A review of available literature confirmed that the interaction mechanism between the structural walls with neighboring structural subsystems is not yet well understood, particularly in the nonlinear response range. The research presented in this Thesis seeks to investigate the interaction mechanism between the structural walls, floor systems and gravity columns in multi-story shear wall buildings. The consequences of such interaction is also explained, which raise some concerns regarding the reliability of current design code provisions.

A numerical modelling approach is developed in this research, which is capable of successfully capturing the dynamic response of multi-storey structural wall systems under ground motion excitations. Experimental results of scaled isolated RC wall specimens and a full-scale multistorey RC wall system tested under static and dynamic loads are used for verification of the adopted modelling and analysis approach. The mechanism of three-dimensional spatial interaction between the structural walls, floor systems, and gravity columns under in-plane static and dynamic loadings was scrutinized by using the validated numerical model. The main parameters controlling this interaction mechanism are identified to be the flexural/torsional stiffness of the floor systems, the bay length between the walls and gravity frames, and the wall height, and the design base rotation.

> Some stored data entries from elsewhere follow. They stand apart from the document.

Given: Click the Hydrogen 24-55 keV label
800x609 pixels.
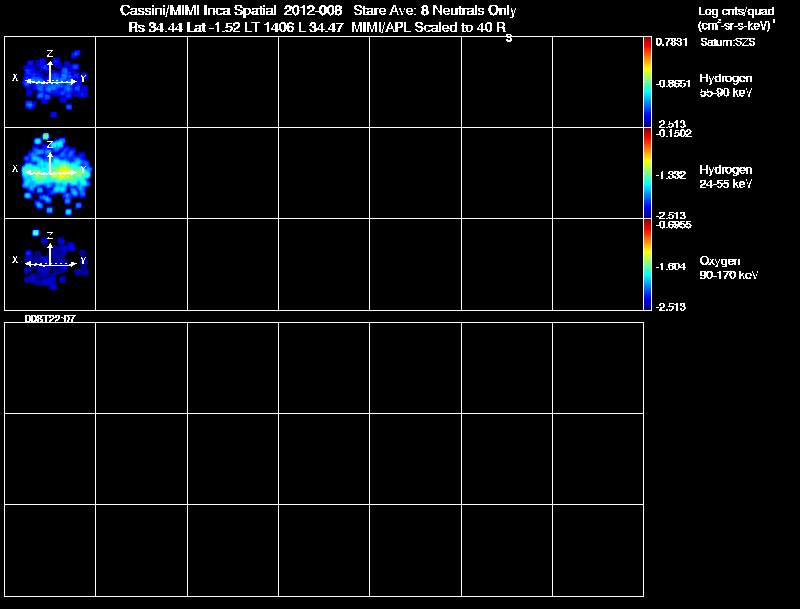Looking at the screenshot, I should tap(726, 176).
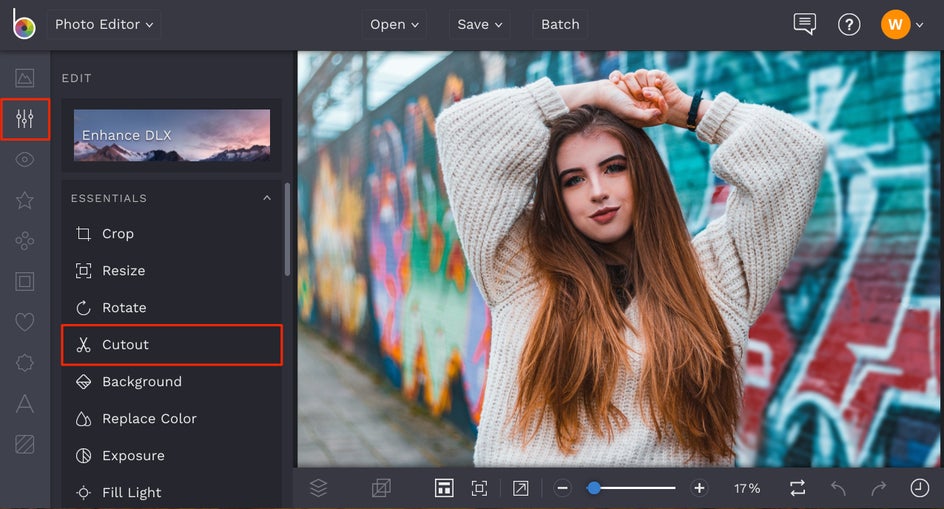The width and height of the screenshot is (944, 509).
Task: Click the Image Manager sidebar icon
Action: [25, 78]
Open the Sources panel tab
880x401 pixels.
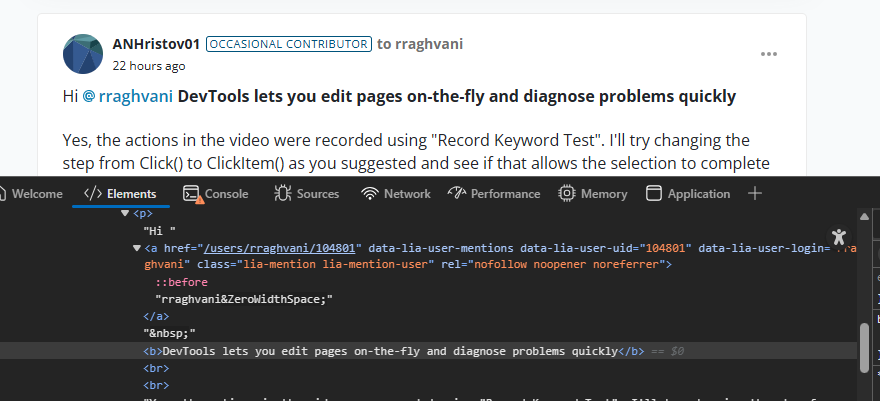307,194
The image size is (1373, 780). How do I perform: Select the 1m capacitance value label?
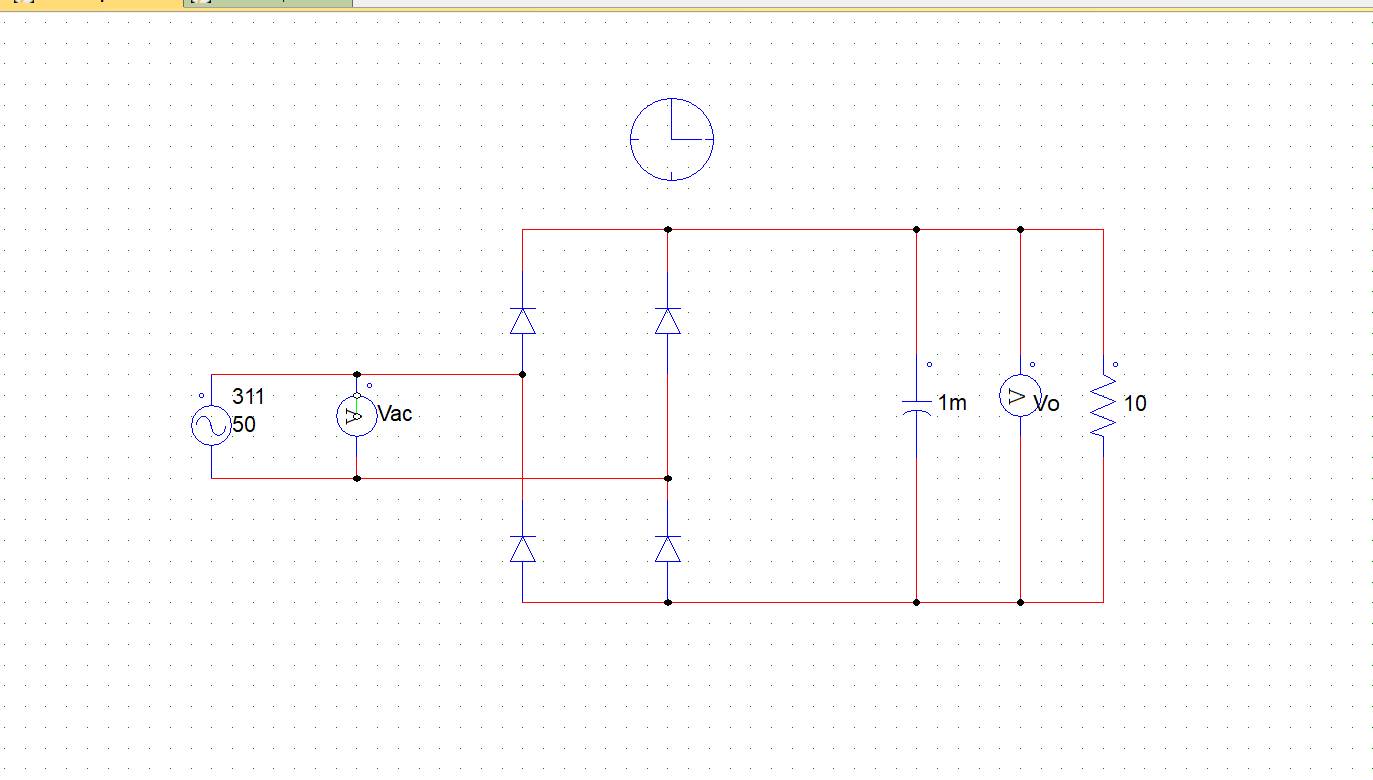pos(952,403)
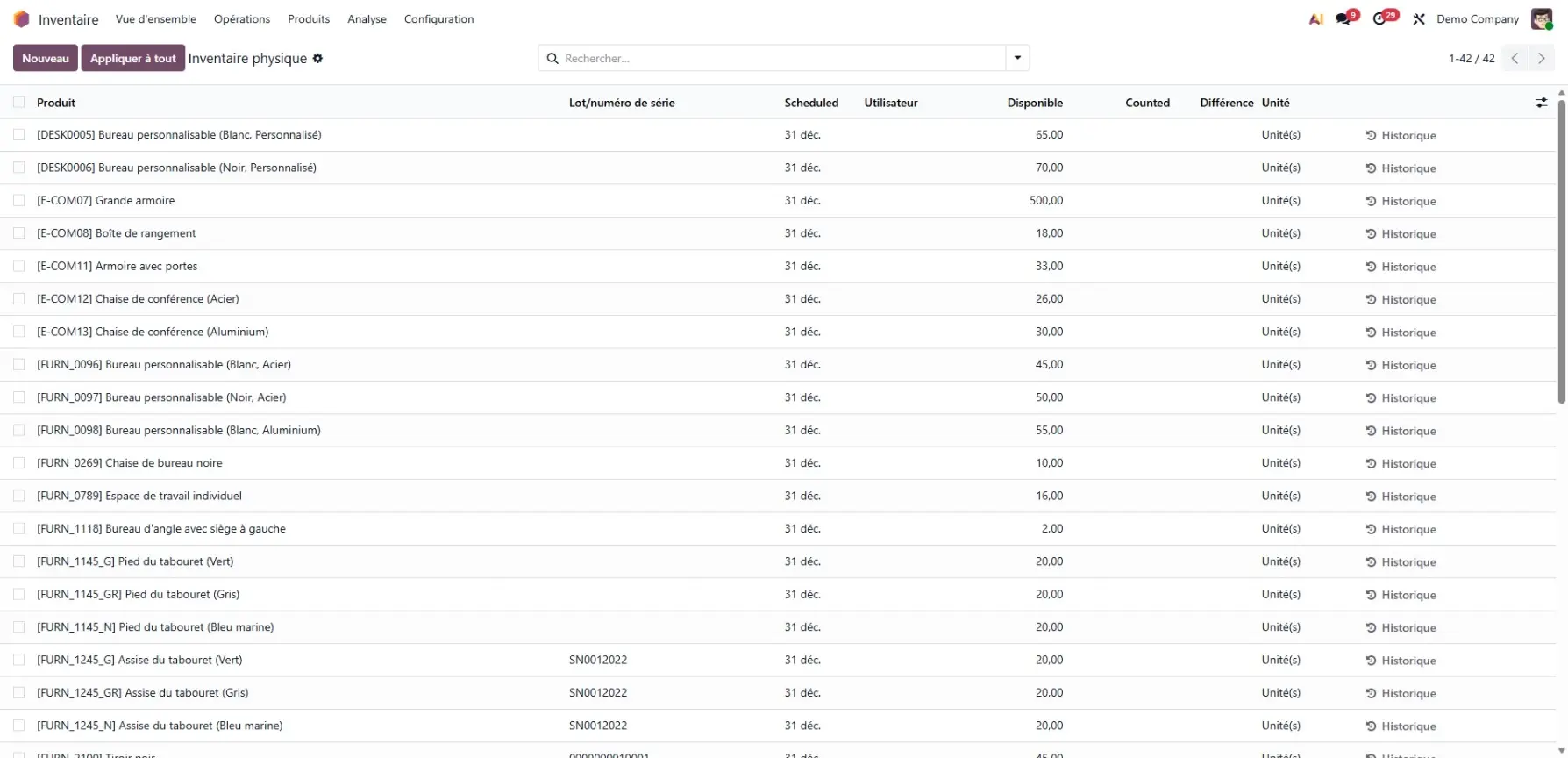The image size is (1568, 758).
Task: Select the Grande armoire row checkbox
Action: click(19, 201)
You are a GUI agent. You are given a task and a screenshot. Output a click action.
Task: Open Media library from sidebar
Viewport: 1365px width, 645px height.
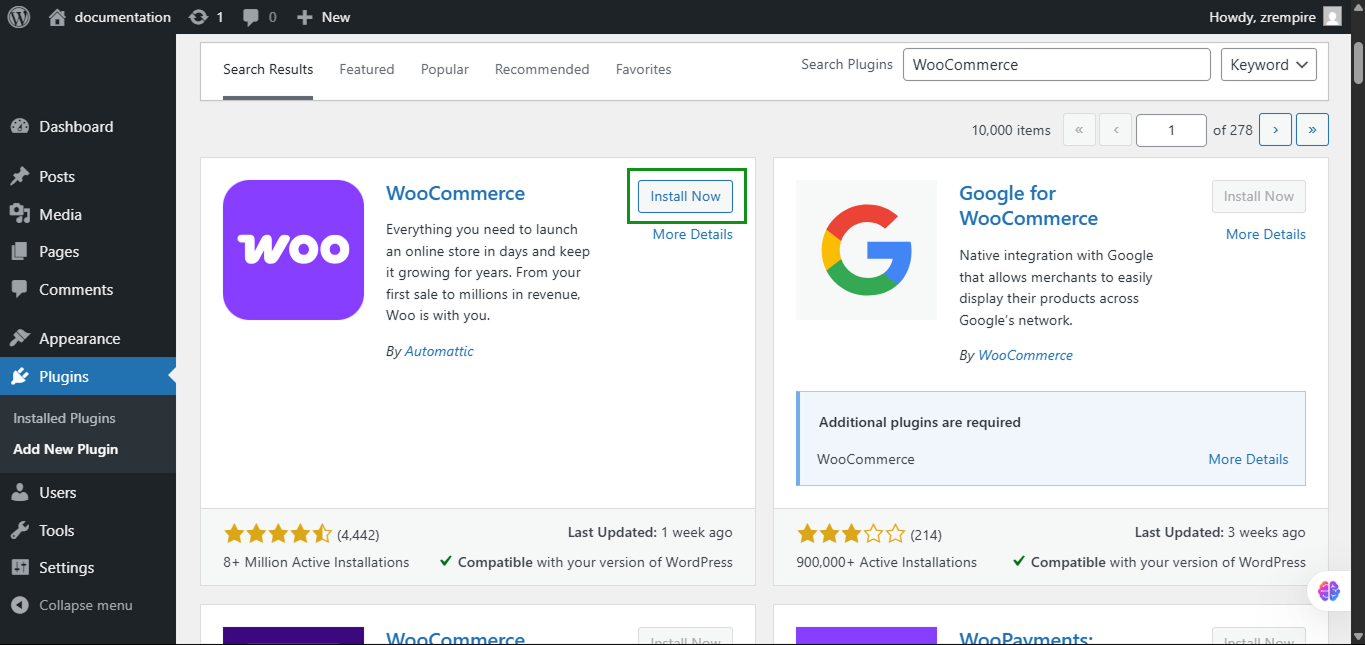60,215
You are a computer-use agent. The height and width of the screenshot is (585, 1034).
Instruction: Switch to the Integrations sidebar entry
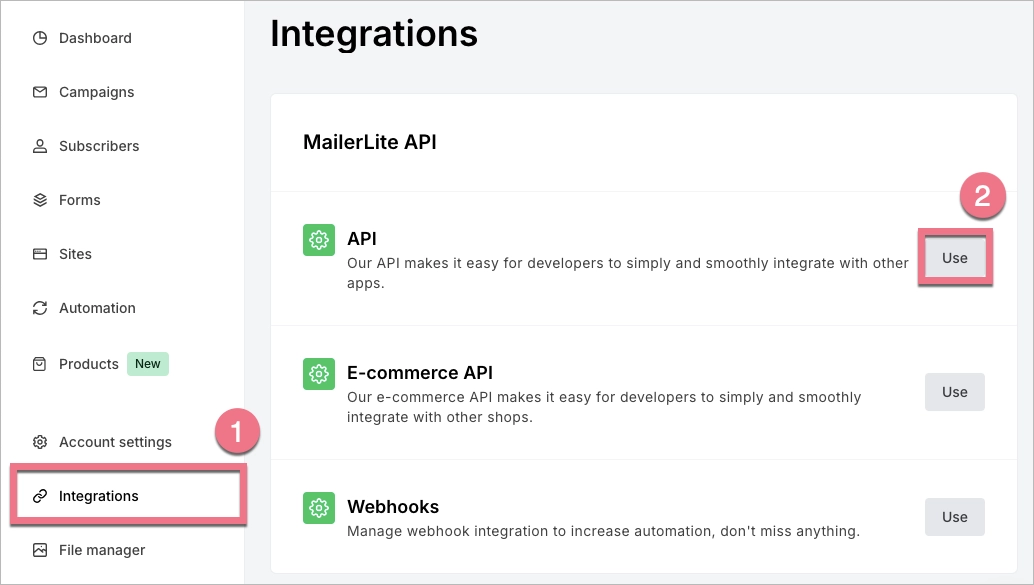point(99,495)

Thus, this thesis reports the insight gained into the nature of this interaction through an extensive numerical analysis conducted using a verified and validated constitutive shear wall model employing multilayered shell elements. Several important aspects of this interaction in typical multi-storey shear wall buildings have been addressed in this Thesis. For example, based on an extensive parametric analysis of multiple case study shear wall buildings, typical values of system overstrength factor have been proposed for design of shear walls. Using the proposed system overstrength factors in capacity design of structural walls improves the seismic performance of RC shear wall buildings. Additionally, the impact of three-dimensional interactions on the amount of the axial forces in the gravity columns and shear walls is also examined in this Thesis. Finally, a practical approach for appropriate modelling of structural damping in nonlinear dynamic analysis of ductile walls is recommended.

The proposal of a simplified method for the estimation of system overstrength factor (caused by the spatial vertical interaction) in multi-storey structural walls is another outcome of this Thesis. The proposed simplified method is found to be reasonably accurate when compared to the numerical analysis results.